About this task: Your task is to set down the line containing "Image resolution: width=1633" and every later line of the entries, word for word, including the last.

++++ Data supplied ++++

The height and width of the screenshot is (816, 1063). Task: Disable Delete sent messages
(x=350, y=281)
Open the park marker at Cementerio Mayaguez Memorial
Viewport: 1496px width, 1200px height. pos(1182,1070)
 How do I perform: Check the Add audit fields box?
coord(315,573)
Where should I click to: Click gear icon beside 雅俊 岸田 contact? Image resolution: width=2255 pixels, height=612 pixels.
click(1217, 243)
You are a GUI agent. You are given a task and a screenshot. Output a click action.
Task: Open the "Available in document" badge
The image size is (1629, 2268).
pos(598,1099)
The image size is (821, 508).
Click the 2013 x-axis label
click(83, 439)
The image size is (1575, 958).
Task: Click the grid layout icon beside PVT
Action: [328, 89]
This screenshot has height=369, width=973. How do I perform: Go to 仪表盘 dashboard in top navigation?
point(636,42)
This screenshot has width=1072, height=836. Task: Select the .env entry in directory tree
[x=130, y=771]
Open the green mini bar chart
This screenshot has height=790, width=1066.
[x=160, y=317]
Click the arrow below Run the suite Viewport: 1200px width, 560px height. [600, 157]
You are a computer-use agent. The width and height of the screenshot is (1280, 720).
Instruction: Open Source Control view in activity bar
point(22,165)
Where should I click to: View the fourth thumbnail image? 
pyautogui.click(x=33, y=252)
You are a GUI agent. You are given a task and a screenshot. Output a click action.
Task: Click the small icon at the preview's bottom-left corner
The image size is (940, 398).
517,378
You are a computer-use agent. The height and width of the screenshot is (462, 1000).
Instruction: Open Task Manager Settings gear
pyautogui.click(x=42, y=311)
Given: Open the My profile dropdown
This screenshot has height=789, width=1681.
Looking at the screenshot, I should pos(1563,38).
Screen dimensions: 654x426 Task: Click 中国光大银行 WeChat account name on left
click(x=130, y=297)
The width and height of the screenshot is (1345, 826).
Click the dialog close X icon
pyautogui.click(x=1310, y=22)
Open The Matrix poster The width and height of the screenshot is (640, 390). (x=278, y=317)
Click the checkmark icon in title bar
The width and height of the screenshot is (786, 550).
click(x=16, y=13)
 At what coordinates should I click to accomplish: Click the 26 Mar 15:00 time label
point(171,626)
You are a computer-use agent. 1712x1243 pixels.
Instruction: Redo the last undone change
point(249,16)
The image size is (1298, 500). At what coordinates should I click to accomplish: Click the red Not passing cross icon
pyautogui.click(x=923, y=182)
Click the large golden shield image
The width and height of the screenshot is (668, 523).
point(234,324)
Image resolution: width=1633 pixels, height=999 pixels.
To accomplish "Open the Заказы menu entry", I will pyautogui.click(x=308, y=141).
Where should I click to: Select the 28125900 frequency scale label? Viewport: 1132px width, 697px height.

++++

Exercise solution:
Image resolution: width=1633 pixels, height=999 pixels.
To accomplish "Open the Заказы menu entry", I will pyautogui.click(x=308, y=141).
Where should I click to: Select the 28125900 frequency scale label? Viewport: 1132px width, 697px height.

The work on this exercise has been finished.